Of course that's down the line a few years.
And Biddle says it's hard for policymakers to think this way. After all, the sandwich maker near a military base is a real person, with a real story. The hypothetical sandwich shop in New Jersey is an economic statistic.
And further, what if that dollar saved on defense spending isn't put toward the education budget?
Stephen Biddle: "Maybe they take that defense cut and they use it to reduce deficits. It's generally believed that the higher the federal deficit, the more disadvantageous interest rates are in the economy."
So, cutting defense spending could lead to easier borrowing for small businesses and potential homebuyers.
Point being, there are clear economic losers if military spending is cut. But there are also winners. They're just harder to see.
Overall, Biddle says, military spending isn't the best way to stimulate the economy.
For instance, a great deal of military spending goes toward buying capital equipment, things like tanks, guns and fighter planes. Now compare an Air Force purchase with a commercial airliner.
Stephen Biddle: "When United Airlines buys an airliner, they're making an investment in a piece of capital equipment that's going to generate more income and more economic activity in the United States when they sell tickets to fly people from point to point in the airliner. When the Air Force buys an F-35 — unless they're going to sell joyrides in the cockpit, which they're probably not going to — that's not a purchase of capital equipment that's going to generate more income and more economic activity within the United States."
That's not to say military spending doesn't help the economy in many ways. Loren Thompson with the Lexington Institute says it all depends on what you're trying to accomplish.
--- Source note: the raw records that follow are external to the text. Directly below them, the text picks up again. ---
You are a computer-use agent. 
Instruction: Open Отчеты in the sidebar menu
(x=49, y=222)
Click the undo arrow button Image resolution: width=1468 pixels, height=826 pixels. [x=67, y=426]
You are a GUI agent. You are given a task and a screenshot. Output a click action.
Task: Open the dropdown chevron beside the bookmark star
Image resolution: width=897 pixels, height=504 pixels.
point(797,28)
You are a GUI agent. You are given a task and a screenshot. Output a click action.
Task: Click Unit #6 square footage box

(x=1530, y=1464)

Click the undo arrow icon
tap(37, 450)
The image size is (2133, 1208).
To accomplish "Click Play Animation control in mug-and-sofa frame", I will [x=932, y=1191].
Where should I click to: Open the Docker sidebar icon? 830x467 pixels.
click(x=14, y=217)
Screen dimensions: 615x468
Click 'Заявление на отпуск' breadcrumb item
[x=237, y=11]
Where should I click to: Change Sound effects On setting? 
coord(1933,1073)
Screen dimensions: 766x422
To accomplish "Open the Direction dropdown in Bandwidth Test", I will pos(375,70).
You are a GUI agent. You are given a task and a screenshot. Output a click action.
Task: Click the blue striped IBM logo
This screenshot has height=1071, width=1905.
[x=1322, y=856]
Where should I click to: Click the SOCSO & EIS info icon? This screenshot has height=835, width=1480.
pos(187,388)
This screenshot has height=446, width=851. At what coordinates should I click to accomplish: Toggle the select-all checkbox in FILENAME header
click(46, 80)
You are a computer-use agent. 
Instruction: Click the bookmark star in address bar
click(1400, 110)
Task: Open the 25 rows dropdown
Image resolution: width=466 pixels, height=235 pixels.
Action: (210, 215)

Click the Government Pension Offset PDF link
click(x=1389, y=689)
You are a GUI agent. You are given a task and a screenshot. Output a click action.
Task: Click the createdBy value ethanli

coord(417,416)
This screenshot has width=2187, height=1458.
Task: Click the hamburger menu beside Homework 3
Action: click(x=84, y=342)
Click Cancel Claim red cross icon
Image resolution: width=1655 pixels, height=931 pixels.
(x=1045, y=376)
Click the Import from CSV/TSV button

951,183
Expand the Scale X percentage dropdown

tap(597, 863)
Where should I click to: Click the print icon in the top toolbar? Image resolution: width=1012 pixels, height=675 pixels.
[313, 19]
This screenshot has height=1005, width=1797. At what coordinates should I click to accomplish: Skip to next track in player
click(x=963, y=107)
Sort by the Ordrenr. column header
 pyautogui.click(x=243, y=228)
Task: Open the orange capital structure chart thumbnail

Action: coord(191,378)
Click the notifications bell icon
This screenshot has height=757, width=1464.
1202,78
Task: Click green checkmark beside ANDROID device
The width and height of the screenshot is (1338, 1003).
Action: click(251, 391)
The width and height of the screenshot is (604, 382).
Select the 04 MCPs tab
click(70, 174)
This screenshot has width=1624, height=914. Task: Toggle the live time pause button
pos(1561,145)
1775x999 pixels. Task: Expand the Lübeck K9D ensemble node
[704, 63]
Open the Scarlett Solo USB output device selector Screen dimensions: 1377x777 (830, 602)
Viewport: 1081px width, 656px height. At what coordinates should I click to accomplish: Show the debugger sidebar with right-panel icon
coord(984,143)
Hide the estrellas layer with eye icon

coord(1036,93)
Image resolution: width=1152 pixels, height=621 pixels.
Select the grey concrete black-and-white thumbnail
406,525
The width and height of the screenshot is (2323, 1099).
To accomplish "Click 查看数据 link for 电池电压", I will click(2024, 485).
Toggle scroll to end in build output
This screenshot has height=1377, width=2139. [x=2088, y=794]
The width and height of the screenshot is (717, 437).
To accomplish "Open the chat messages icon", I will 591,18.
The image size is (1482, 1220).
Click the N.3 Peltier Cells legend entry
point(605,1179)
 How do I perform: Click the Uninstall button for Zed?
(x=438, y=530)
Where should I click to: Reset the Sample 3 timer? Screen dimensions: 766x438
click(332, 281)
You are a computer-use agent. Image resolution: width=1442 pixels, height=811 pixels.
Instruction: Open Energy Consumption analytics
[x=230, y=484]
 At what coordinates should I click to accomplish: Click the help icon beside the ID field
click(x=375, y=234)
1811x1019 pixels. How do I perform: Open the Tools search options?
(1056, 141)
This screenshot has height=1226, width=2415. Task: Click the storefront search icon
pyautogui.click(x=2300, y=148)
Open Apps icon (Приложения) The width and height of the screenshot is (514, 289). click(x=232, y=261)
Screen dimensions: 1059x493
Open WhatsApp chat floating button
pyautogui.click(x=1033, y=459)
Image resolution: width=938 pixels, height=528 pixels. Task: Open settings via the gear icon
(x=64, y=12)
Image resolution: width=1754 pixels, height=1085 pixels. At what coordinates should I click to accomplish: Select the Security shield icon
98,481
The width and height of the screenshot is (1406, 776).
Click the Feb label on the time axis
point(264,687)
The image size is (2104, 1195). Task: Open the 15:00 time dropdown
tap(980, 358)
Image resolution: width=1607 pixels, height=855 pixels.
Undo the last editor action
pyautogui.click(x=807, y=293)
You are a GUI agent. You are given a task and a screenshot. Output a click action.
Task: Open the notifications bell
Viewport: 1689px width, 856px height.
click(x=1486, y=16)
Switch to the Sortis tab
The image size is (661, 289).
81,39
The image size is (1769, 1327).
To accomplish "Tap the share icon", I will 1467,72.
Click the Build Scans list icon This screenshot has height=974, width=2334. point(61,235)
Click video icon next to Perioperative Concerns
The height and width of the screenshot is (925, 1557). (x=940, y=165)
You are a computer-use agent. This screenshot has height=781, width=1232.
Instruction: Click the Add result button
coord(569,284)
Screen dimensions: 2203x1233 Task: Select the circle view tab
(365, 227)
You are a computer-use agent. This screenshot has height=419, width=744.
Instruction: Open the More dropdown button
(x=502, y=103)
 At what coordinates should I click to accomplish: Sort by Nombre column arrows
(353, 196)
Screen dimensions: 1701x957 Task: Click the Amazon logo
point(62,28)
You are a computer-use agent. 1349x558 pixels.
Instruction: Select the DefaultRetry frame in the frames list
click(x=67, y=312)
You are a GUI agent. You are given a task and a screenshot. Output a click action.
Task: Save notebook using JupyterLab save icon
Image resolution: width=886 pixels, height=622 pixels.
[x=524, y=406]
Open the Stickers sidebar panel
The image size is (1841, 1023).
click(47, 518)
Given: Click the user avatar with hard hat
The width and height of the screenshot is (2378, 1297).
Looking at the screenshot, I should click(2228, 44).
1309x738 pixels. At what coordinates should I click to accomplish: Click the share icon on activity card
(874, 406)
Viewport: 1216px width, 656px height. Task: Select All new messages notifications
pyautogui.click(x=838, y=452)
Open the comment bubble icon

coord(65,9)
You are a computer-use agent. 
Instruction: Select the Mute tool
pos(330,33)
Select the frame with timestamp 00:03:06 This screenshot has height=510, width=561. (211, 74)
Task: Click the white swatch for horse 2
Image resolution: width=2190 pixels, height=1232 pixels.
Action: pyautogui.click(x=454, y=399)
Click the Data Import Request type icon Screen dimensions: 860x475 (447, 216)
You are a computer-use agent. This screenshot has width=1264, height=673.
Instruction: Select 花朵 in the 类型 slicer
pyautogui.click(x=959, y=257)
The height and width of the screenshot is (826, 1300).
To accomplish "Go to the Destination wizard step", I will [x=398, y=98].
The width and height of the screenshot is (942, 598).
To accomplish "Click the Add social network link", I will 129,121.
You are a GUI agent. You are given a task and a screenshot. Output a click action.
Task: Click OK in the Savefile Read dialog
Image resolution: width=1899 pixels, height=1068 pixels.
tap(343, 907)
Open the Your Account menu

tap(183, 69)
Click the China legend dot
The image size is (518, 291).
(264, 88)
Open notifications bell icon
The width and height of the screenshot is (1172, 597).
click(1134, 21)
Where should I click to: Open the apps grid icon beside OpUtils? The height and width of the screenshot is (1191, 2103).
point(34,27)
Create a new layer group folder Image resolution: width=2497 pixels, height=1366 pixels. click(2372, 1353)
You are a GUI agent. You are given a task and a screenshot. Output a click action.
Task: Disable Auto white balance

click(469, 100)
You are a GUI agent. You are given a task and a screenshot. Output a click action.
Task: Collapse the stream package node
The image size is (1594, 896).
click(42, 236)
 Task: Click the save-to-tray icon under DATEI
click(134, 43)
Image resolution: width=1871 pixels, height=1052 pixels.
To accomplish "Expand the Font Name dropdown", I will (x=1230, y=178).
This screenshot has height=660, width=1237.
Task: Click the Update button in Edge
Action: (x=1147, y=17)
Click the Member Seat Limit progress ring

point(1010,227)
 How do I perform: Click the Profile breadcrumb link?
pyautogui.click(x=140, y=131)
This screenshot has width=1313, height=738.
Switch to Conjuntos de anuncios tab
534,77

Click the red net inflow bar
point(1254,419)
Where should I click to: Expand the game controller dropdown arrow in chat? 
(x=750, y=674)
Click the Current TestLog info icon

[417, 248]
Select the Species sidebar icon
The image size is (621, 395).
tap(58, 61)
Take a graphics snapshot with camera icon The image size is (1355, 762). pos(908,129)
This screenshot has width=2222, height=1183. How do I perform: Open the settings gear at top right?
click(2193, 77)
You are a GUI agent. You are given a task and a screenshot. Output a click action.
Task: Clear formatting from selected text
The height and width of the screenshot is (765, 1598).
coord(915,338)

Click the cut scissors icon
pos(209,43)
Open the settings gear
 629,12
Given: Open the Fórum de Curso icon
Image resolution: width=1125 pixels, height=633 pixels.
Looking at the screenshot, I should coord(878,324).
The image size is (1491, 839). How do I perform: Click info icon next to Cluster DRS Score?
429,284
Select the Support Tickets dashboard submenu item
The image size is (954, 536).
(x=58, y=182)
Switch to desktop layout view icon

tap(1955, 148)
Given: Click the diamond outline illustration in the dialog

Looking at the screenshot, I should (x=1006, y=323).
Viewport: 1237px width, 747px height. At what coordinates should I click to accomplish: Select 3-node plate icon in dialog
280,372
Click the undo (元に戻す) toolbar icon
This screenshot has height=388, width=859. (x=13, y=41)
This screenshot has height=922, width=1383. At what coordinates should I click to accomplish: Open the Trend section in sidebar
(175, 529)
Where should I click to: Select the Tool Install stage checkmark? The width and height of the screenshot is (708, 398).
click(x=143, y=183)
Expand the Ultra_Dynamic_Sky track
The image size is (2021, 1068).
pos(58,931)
Loren Thompson: "If you're trying to stimulate technological innovation, defense spending is very important."
Things like satellites, jet engines, and the Internet — drivers of the modern economy — all got started by the military. But…
Loren Thompson: "If you're trying to create jobs, large numbers of jobs, it's not as efficient because the money tends to go into a relatively small number of high-paying jobs, rather than a larger number of jobs in areas like construction or education."
Michael O'Hanlon agrees that military spending is not the best job creator… in the long term.
Michael O'Hanlon: "But in the short term, when we're in this kind of a fix, and we're almost looking for excuses to stimulate the economy — and of course the 2009 stimulus bill did just that — it makes sense to be attentive to the fact that any kind of cut in government spending could have a negative effect right now. So you've got to balance these two concerns."
Of course, these are all economic arguments. And at the end of the day, policymakers are most vocal about what it takes to keep the nation safe. In recent years, however, there's been little acknowledgment of the costs.
Even now, some members of Congress who want to lower the deficit are, at the same time, talking about repealing the automatic cuts to the military before they've even happened.